The Return From Obscurity Of Stephen Ireland
In the wake of a manic transfer deadline day that saw Andy Carroll join Liverpool for ?35 million and Fernando Torres join Chelsea for ?50 million, Stephen Ireland’s loan move to Newcastle from Aston Villa slipped under the radar.
It was the Irishman’s second move of the season having only joined Villa in the summer from Manchester City in a deal that took James Milner to Eastlands for ?24 million. The fact it was Ireland who was the makeweight showed just how times had changed.
In 2007 Ireland became the centre of controversy after leaving a Republic of Ireland training camp early. He cited the death of his grandmother as the reason for his departure, only for it to come out she was in fact alive and well. Claims it was a different grandparent were also found to be untrue.
He went on to have an average season netting four league goals in 33 games from midfield. Come 2008-09 season under Mark Hughes and playing along side Brazilian Robinho it all began to click for Ireland and he looked brilliant.
His passing was intelligent and defence splitting. He contributed 9 league goals, the best of which was a beautifully curled shot away to Hull City. His manager considered him vital to the team and he had cemented himself in the first eleven. The promising talent was beginning to come to fruition.
His problem however was the owners at Manchester City wanted instant gratification. As good as his performances were, the club still attempted to purchase AC Milan’s Kaka; a bid they intend to renew in the summer.
As the 2009-10 season began his chances became limited. With the sacking of Mark Hughes he faded back and found himself moving from the unlikely star man to bench warmer. When the chance of a move to Aston Villa came there was suggestions the player himself was not overly willing to move. His wage demands also made the deal difficult but with the 08-09 season still fresh in the mind, it made him seem like a snip at ?8 million.
In his early interviews for Aston Villa he spoke openly of the changes at Manchester City. References to ‘fancy watches’ and ostentatious accessories all seemed slightly hypocritical from the owner of a red and white Bentley Coupe. As the season began many waited with bated breath. Here was the playmaker Villa needed; they had a quality midfielder that could also chip in with goals.
In short his debut was a nightmare. Celebrating his 24th birthday he was deployed in central midfield as Villa were demolished 6-0 by Newcastle with his impact being minimal at best. It didn’t get much better after that and come December reports surfaced he had fallen out with manager Gérard Houllier. The former Lyon and Liverpool head coach confirmed on December 19 that Ireland was free to leave after a meeting with the player’s representatives.
A move further north to Celtic seemed most likely, with Neil Lennon’s side picking up the majority of his reported ?70 grand a week wages. That deal quickly fell flat and towards the end of the window rumors began circulating that a move north was back on this time with Newcastle United.
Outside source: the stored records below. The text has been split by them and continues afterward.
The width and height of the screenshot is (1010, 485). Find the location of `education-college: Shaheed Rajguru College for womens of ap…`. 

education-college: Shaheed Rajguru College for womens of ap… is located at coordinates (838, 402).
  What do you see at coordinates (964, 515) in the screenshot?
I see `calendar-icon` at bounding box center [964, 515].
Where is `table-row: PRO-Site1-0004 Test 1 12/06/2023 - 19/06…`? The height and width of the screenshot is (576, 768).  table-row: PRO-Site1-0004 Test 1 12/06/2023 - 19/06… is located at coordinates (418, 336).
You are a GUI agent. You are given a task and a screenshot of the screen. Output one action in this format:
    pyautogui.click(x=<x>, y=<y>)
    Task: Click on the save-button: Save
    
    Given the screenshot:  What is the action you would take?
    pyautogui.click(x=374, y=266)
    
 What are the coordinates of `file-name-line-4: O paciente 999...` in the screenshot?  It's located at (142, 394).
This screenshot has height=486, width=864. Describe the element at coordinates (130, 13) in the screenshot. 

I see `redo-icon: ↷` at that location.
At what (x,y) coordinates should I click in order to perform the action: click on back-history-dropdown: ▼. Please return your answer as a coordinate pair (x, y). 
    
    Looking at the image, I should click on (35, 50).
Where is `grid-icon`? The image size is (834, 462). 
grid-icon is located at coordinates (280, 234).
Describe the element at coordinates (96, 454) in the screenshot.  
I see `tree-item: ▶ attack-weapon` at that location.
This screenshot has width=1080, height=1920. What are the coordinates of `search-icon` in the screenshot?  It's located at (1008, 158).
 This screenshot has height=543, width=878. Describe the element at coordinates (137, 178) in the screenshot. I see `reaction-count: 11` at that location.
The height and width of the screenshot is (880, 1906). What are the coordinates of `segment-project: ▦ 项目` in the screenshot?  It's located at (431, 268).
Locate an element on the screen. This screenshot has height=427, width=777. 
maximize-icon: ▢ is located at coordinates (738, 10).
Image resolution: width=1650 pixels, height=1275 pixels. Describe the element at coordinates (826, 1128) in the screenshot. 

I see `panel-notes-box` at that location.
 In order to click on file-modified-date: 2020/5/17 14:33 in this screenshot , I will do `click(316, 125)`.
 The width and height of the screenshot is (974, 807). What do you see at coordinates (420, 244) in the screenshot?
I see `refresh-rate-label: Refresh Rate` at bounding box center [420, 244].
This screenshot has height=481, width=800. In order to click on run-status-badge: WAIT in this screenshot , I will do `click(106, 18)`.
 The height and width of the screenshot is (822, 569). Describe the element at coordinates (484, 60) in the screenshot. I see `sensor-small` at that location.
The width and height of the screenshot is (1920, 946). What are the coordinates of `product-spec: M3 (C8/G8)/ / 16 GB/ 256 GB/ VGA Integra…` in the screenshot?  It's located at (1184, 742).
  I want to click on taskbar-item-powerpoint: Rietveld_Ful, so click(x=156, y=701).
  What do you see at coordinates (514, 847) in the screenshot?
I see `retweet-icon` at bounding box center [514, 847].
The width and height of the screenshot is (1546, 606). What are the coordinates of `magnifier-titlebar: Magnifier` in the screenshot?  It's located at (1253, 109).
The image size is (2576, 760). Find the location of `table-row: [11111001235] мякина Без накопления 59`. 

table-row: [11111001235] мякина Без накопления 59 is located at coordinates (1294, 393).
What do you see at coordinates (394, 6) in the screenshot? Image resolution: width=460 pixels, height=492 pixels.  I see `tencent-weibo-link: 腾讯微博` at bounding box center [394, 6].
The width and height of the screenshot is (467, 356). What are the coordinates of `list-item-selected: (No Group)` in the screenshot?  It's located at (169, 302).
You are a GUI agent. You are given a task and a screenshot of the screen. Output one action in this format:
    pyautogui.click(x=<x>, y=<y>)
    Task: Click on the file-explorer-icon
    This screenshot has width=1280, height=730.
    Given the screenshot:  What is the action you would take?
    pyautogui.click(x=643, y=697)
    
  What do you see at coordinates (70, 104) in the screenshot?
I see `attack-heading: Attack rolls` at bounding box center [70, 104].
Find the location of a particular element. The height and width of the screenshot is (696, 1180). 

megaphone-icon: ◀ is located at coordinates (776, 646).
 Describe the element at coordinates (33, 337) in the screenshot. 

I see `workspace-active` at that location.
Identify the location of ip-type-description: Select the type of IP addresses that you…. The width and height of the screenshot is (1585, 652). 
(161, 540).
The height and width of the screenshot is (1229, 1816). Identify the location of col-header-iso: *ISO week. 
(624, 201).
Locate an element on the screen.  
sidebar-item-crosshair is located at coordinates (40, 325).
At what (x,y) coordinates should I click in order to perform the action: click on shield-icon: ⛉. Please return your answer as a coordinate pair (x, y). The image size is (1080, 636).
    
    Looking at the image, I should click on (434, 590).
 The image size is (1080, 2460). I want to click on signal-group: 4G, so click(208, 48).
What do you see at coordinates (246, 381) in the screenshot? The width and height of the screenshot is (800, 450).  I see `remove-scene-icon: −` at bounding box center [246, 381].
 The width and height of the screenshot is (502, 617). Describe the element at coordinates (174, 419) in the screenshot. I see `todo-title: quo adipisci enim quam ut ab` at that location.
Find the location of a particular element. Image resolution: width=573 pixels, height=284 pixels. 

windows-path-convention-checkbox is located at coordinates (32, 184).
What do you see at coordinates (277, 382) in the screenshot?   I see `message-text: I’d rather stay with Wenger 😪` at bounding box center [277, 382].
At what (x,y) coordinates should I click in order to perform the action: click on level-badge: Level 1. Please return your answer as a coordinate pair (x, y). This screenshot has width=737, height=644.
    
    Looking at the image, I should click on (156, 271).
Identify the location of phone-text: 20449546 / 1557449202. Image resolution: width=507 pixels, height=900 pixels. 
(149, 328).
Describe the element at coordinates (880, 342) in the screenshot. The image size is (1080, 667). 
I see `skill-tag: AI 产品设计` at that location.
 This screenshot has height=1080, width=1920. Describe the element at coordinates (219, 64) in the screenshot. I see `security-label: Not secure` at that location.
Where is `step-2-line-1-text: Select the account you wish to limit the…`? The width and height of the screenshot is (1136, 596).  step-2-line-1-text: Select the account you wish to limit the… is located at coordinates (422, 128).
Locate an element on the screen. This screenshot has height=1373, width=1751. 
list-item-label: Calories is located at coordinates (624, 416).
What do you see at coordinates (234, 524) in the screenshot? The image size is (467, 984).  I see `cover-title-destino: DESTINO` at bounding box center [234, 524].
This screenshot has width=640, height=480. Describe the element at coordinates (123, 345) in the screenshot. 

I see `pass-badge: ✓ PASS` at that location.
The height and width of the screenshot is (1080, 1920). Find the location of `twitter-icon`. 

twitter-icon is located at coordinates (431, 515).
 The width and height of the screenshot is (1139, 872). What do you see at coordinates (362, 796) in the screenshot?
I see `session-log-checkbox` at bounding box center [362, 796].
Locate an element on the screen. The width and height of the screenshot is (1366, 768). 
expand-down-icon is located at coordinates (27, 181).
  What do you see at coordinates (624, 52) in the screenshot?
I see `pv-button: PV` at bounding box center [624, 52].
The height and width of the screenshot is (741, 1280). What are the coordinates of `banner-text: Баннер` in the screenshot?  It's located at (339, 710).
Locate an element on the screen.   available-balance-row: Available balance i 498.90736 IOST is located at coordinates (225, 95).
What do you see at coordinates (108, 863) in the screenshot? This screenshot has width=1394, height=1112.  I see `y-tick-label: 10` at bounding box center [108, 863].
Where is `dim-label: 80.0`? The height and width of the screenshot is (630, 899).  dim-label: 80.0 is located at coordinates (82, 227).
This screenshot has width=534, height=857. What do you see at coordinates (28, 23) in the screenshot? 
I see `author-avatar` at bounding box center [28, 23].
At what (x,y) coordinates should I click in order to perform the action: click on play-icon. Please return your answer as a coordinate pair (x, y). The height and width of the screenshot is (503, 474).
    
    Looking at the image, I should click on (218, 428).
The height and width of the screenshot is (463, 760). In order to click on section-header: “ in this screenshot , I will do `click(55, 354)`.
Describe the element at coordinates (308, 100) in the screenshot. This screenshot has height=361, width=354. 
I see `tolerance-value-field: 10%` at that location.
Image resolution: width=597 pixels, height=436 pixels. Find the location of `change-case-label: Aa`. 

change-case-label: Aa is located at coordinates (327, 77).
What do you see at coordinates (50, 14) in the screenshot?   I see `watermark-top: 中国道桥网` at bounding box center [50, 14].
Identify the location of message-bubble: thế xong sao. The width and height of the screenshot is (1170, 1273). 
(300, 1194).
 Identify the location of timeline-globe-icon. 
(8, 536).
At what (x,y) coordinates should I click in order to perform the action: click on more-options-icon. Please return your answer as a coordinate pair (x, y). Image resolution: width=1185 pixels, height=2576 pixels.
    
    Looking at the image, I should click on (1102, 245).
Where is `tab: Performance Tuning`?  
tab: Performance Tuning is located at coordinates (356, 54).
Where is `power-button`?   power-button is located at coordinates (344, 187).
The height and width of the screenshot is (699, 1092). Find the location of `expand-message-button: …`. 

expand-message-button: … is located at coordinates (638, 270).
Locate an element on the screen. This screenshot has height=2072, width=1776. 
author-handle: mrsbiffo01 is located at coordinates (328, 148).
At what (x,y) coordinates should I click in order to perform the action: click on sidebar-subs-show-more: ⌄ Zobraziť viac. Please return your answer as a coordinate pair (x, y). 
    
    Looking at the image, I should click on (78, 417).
In a rather drawn out set of negotiations that finally concluded itself on deadline day, Ireland eventually moved to the Magpies. The supposed hold up was because Newcastle was unwilling to take over his wages until he was match fit.
Claims he is mentally fragile and requires a figurative arm around him means he can sometimes be a difficult player to man manage. His talent is unquestionable though and the early signs are positive.
A month into his stay on Tyneside he has yet to make an appearance but looks likely to play some part in the weekend’s game at home to Everton. He has already expressed his fondness of the region and in particular the Geordie people.
‘I’ve had a walk around the city, and the people here are so nice and polite.
They come up and shake your hand, and say “all the best here”.’
The move would seem a good one for the player. Newcastle’s success is built on a tight dressing room and good team spirit. If embraced by the squad’s big characters like Joey Barton and Kevin Nolan the sense of belonging he is seeking for may be found.
Of course with every element of optimism, a degree of pessimism counter balances it. A disgruntled character shoved from club to club may be inverted and stand offish. In a hard working side like Newcastle’s, can they accommodate the luxury player that is Stephen Ireland?
In truth Alan Pardew’s is likely to get his best results using Ireland in a more advanced position than the one he found himself in at Villa. In a 4-4-1-1 or 4-2-3-1 operating in the same way Mezut Ozil did for Germany in the World Cup. A roaming role should allow Ireland that freedom of expression that saw him flourish at Man City.
With a purchase option of around ?5 million at the end of his loan, a good few months with Newcastle could see the rejuvenation of Ireland’s career as Newcastle look to re-establish themselves in the Premier League.